-------- Dataset entries --------
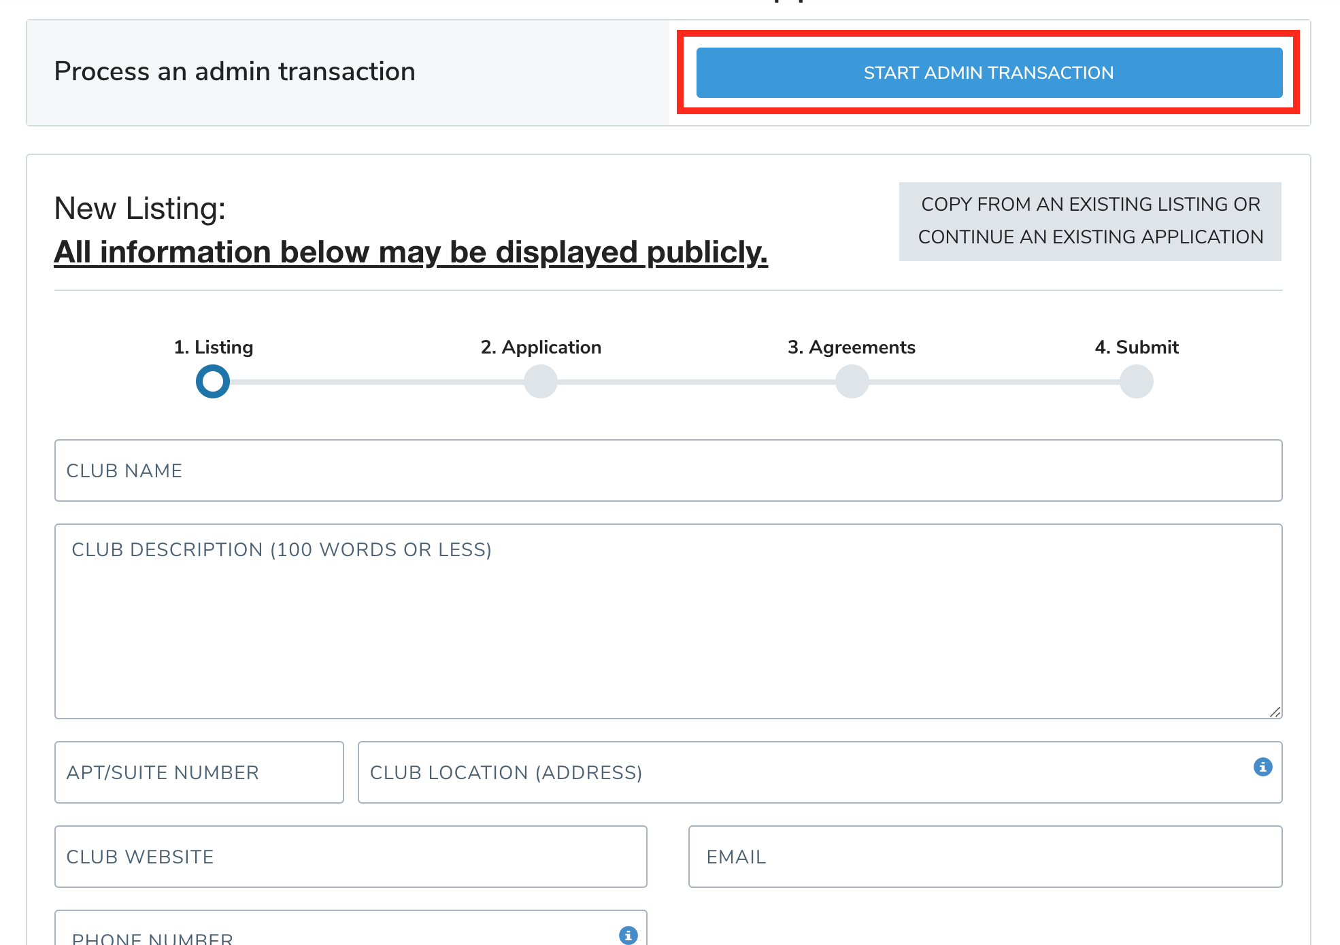Image resolution: width=1340 pixels, height=945 pixels.
Task: Click info icon in Phone Number field
Action: (x=628, y=935)
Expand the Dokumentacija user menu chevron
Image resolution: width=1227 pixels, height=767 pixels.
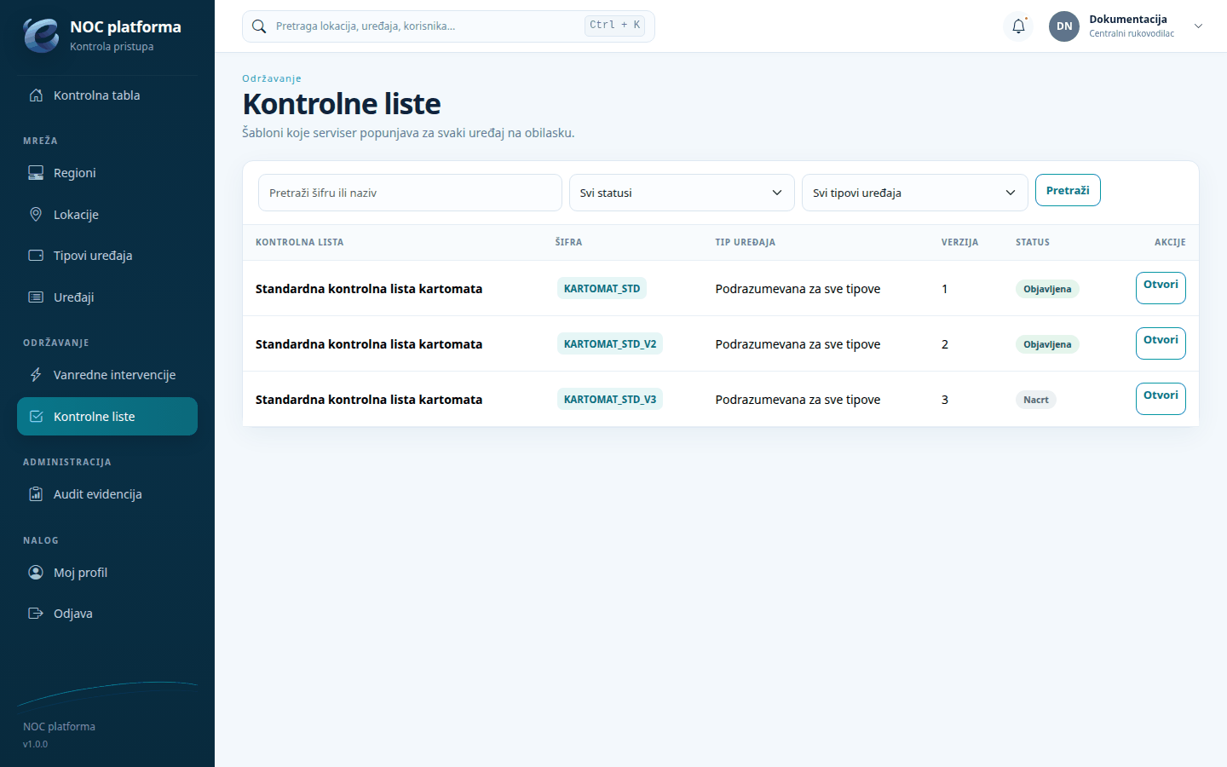click(1198, 26)
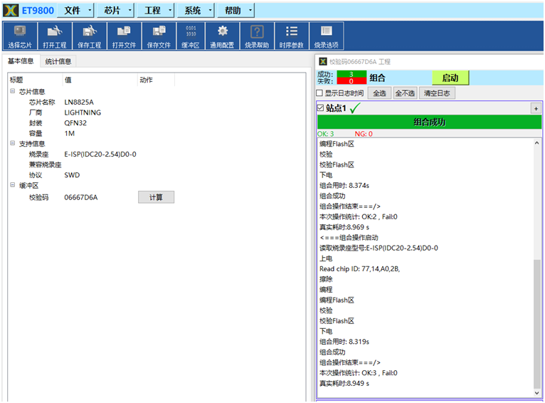Expand the 站点1 panel plus button
Image resolution: width=545 pixels, height=403 pixels.
535,108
--------
> _Task description_:
Convert the lines of these records into a numbered list, omitting blank lines and pictures.

> _Finished exercise_:
1. Image resolution: width=1340 pixels, height=945 pixels.
2. Task: Click info icon in Phone Number field
3. Action: (x=628, y=935)
4. Expand the Dokumentacija user menu chevron
5. Image resolution: width=1227 pixels, height=767 pixels.
6. click(1198, 26)
7. Expand the 站点1 panel plus button
8. Image resolution: width=545 pixels, height=403 pixels.
9. 535,108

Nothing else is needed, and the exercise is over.